Boeing decided in late March that it will not appeal the ITC’s ruling. The Chicago-based company had argued unsuccessfully that its 737 MAX narrow-bodies faced direct competition due to the C Series allegedly having subsidized pricing.
Industry observers note that instead of dwelling on the trade dispute that made headlines in the past, Boeing has shifted its energy to playing up its wide-ranging role in Canada.
More than a dozen Canadian airlines fly Boeing aircraft, including Air Canada and WestJet Airlines Ltd.
Calgary-based WestJet launched in 1996 with three Boeing 737-200 jets and relies today on various Boeing models as workhorses, including 737-800 narrow-bodies.
WestJet added Bombardier Q400 turboprops with the launch of the carrier’s Encore regional subsidiary in 2013, and is slated to deploy Boeing 737-800s at its Swoop discount unit in mid-2018.
Air Canada’s fleet, by contrast, includes a mix of Boeing and Airbus aircraft, including a strong Airbus presence for narrow-bodies, and Boeing 777s and 787s dominating the wide-bodies. But Air Canada took delivery of the first of its order of Boeing 737 MAX jets in 2017 as it gradually retires Airbus A320s and A321s.
Montreal-based Air Canada retired the Boeing 747 from its passenger fleet in 2004 and U.S. carriers no longer fly the plane. But some airlines based overseas, such as Germany’s Deutsche Lufthansa AG, still fly the distinctive plane with the humped fuselage.
Hans DeHaan, director in Canada for Lufthansa, said the 747 has an iconic place in aviation history.
“It’s still the Queen of the Skies,” said DeHaan. Lufthansa, however, favours Airbus in its fleet, including the A350 wide-body on the Vancouver-Munich seasonal route.
Air Canada has Embraer regional jets in its current fleet, though it plans to phase out the Embraer 190 narrow-bodies in favour of the C Series, starting in 2019.

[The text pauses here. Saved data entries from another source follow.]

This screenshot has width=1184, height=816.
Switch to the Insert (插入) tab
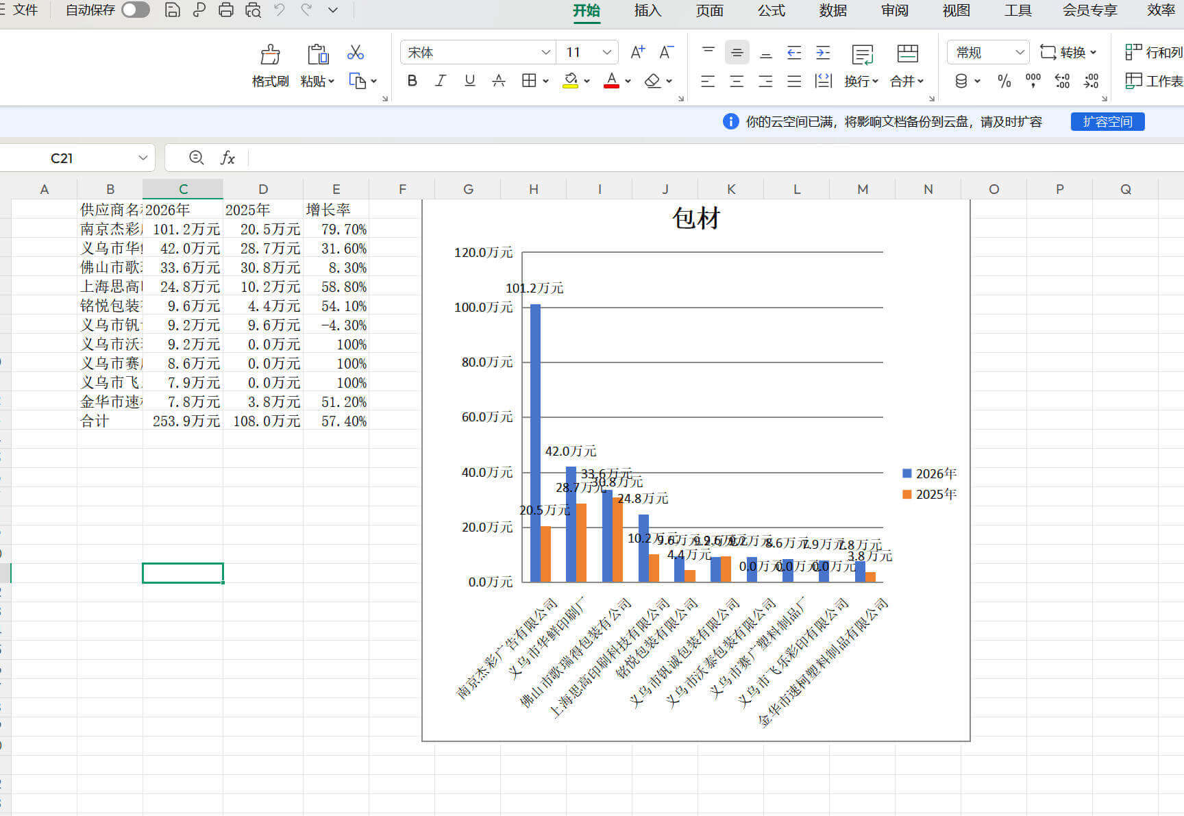click(x=648, y=10)
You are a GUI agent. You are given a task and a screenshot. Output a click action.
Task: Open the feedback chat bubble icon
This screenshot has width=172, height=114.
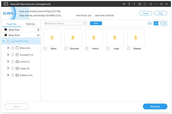(x=140, y=4)
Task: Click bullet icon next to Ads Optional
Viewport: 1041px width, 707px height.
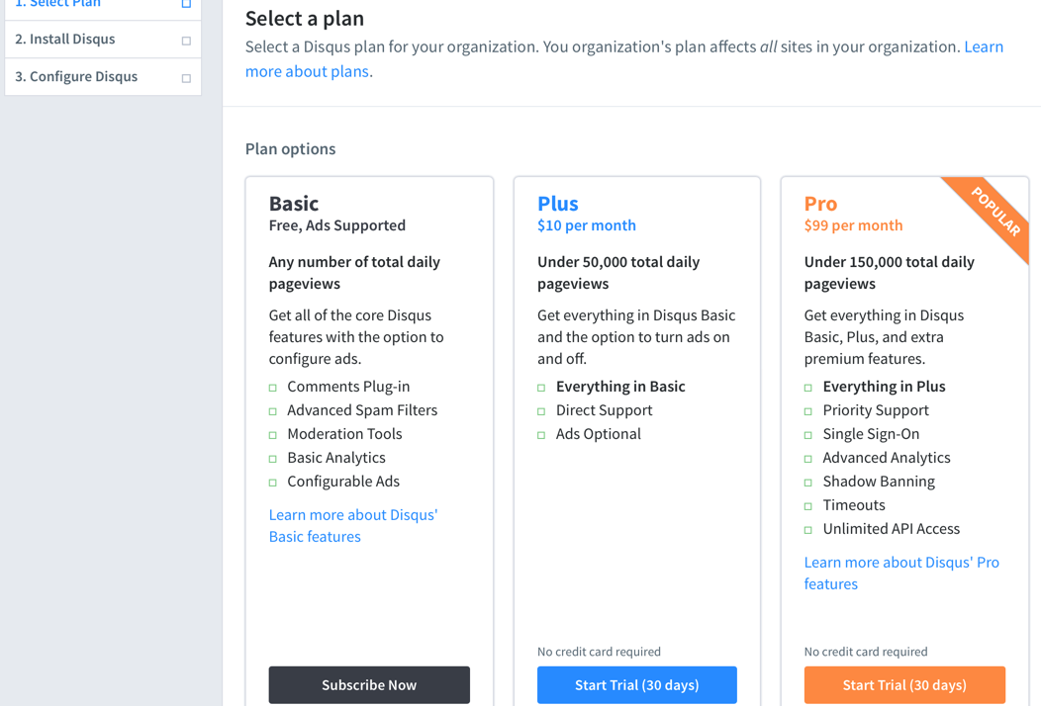Action: click(x=541, y=435)
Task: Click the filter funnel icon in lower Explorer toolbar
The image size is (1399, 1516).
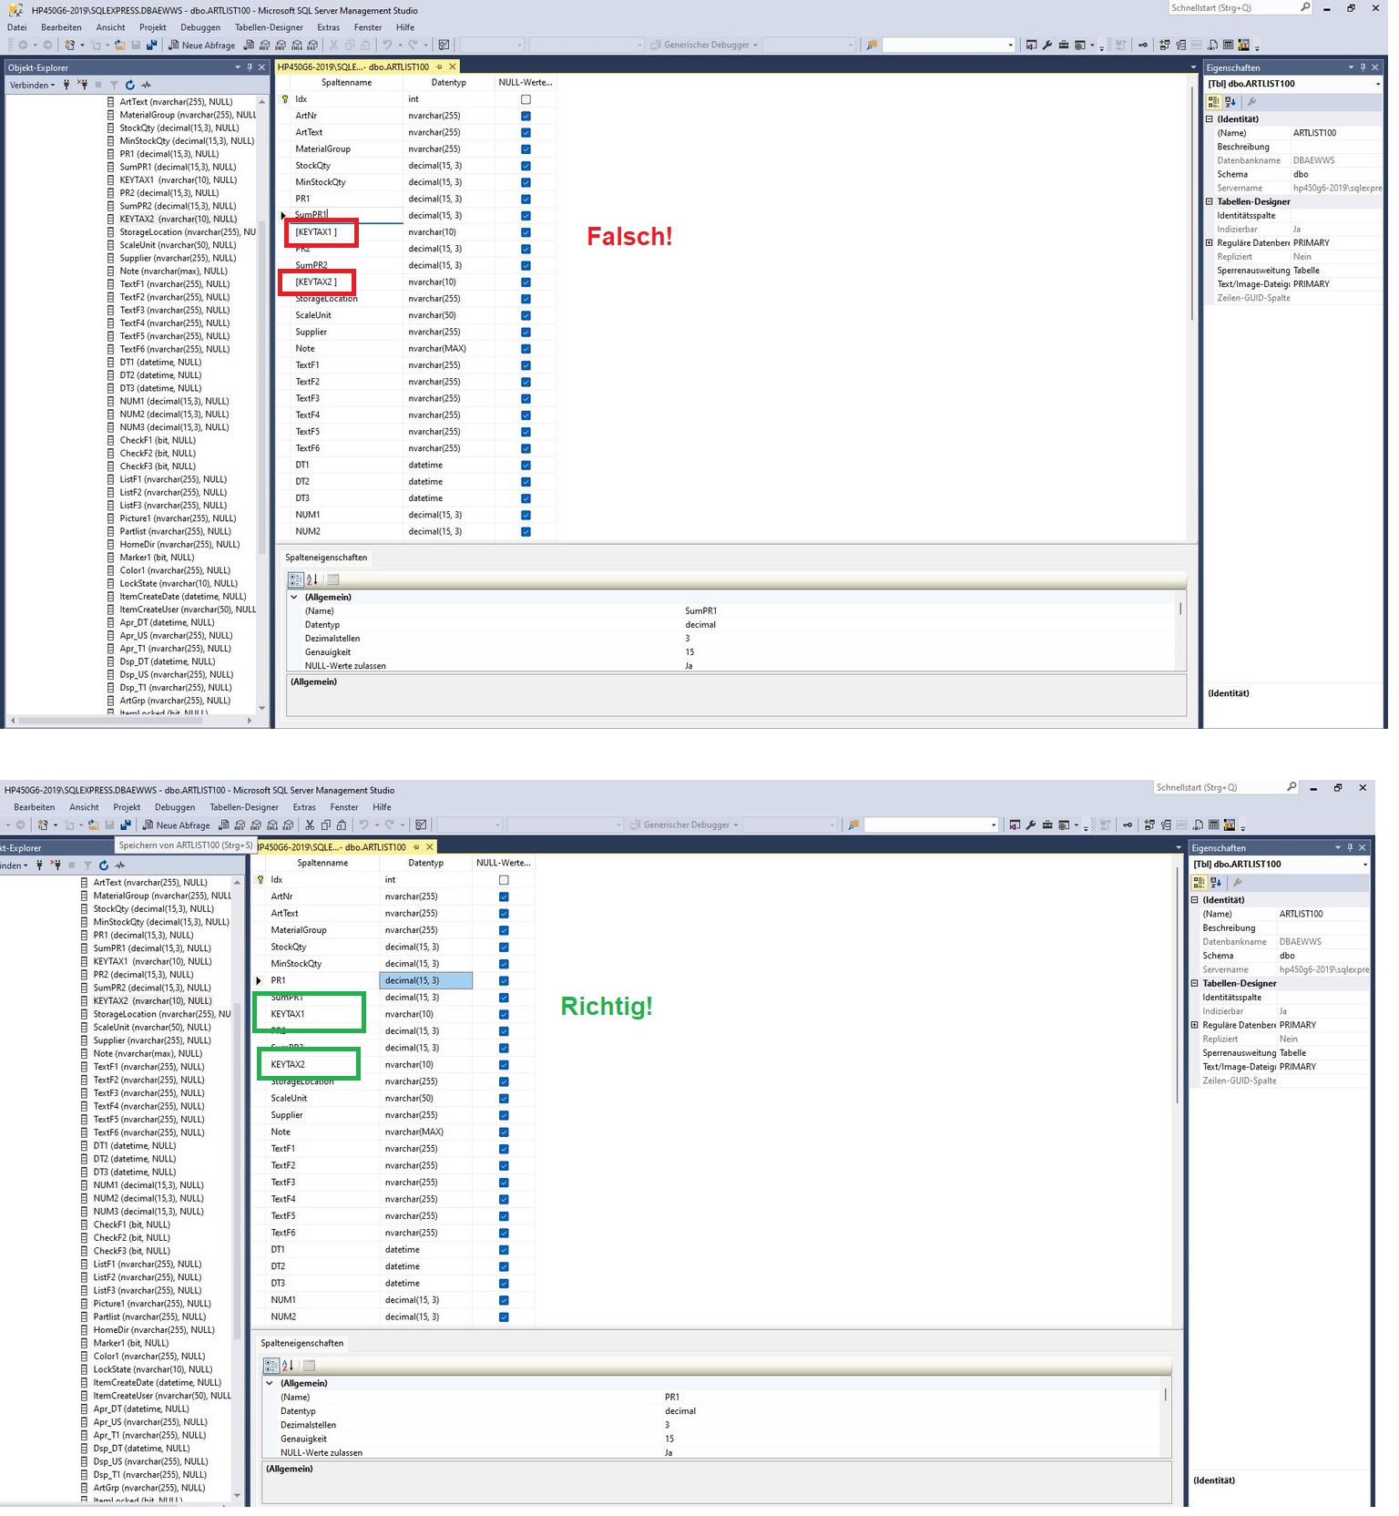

Amid the fierce competition, Boeing points out that its roots in Canada run deep. William Boeing, who founded the company in 1916, and pilot Eddie Hubbard flew a C-700 to deliver 60 letters from Vancouver to Seattle in March of 1919.
Almost one century later, Boeing is striving to place the spotlight on the positive economic impacts of Canadian suppliers.
On the defence side, despite the soured relations between Boeing and the Canadian government, Boeing’s Super Hornet fighter jets could be back on the agenda for discussion.
“Boeing and the U.S. government have taken the first step in Canada’s Future Fighter Capability Project (FFCP), and the Super Hornet is among the aircraft included on the FFCP Supplier List by the government of Canada,” a Boeing spokesman said in a statement.
“We continue to believe that the Super Hornet is the low-risk, low-cost approach and has all the advanced capabilities the Royal Canadian Air Force needs now and well into the future.”